RepeatedKFold#

class mvpy.crossvalidation.RepeatedKFold(n_splits: int = 5, n_repeats: int = 1, random_state: int | Generator | Generator | None = None)[source]#

Implements a repeated k-folds cross-validator.

In principle, this class is redundant with sklearn.model_selection.RepeatedKFold. However, for the torch backend, this class is useful because it automatically creates indices on the desired device.

Parameters:
n_splitsint, default=5

Number of splits to use.

n_repeatsint, default=1

Number of repeats to use.

random_stateOptional[Union[int, np.random._generator.Generator, torch._C.Generator]], default=None

Random state to use for shuffling (either integer seed or numpy/torch generator), if any.

Attributes:
n_splitsint, default=5

Number of splits to use.

n_repeatsint, default=1

Number of repeats to use.

random_stateOptional[Union[int, np.random._generator.Generator, torch._C.Generator]], default=None

Random state to use for shuffling (either integer seed or numpy/torch generator), if any.

Notes

For reproducability when using shuffling, you can set the random_state to an integer.

Note also that, when using shuffling, please make sure to instantiate and transform immediately to the backend you would like.
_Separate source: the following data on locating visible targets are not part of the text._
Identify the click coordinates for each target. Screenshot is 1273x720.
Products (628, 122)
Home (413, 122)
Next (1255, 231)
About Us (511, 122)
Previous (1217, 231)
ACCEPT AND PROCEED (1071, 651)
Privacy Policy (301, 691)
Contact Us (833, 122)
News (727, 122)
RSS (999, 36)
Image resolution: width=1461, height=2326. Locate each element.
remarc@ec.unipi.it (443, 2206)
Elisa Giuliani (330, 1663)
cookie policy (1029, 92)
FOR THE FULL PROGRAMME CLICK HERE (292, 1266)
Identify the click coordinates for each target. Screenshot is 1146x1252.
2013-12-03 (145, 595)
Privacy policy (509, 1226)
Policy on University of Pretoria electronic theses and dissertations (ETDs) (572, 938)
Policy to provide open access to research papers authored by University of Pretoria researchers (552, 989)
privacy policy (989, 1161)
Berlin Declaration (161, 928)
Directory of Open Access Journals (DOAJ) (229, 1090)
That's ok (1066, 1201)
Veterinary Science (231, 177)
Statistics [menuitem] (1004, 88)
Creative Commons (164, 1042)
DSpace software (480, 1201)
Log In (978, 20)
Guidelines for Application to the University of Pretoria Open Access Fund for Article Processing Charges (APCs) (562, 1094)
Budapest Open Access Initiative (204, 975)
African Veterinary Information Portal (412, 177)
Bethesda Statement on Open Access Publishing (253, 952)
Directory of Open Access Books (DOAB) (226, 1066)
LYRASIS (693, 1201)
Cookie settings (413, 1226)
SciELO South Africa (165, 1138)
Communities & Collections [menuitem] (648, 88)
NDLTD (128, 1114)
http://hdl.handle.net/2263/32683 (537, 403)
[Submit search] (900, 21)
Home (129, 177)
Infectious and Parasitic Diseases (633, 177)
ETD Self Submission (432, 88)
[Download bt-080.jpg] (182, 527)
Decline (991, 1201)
Otherwise, each call to split will instantiate a new object with the same random seed.

Examples

>>> import torch
>>> from mvpy.crossvalidation import RepeatedKFold
>>> X = torch.arange(6)
>>> kf = RepeatedKFold(n_splits = 2, n_repeats = 2).to_torch()
>>> for f_i, (train, test) in enumerate(kf.split(X)):
>>>     print(f'Fold{f_i}: train={train}    test={test}')
Fold0: train=tensor([4, 1, 2])      test=tensor([0, 5, 3])
Fold1: train=tensor([0, 5, 3])      test=tensor([4, 1, 2])
Fold2: train=tensor([2, 1, 3])      test=tensor([5, 0, 4])
Fold3: train=tensor([5, 0, 4])      test=tensor([2, 1, 3])
split(X: ndarray | Tensor, y: ndarray | Tensor | None = None) Generator[tuple[ndarray, ndarray], None, None] | Generator[tuple[Tensor, Tensor], None, None][source]#

Repeatedly split the dataset into iterable (train, test).

Parameters:
XUnion[np.ndarray, torch.Tensor]

Input data of shape (n_samples, …)

yOptional[Union[np.ndarray, torch.Tensor]], default=None

Target data of shape (n_samples, …). Unused, but parameter available for consistency.

Returns:
kfUnion[collections.abc.Generator[tuple[np.ndarray, np.ndarray], None, None], collections.abc.Generator[tuple[torch.Tensor, torch.Tensor], None, None]]

Iterable generator of (train, test) pairs.

to_numpy() _RepeatedKFold_numpy[source]#

Convert class to torch backend.

Returns:
kf_RepeatedKFold_numpy

The repeated k-fold cross-validator in numpy.

to_torch() _RepeatedKFold_torch[source]#

Convert class to torch backend.

Returns:
kf_RepeatedKFold_torch

The repeated k-fold cross-validator in torch.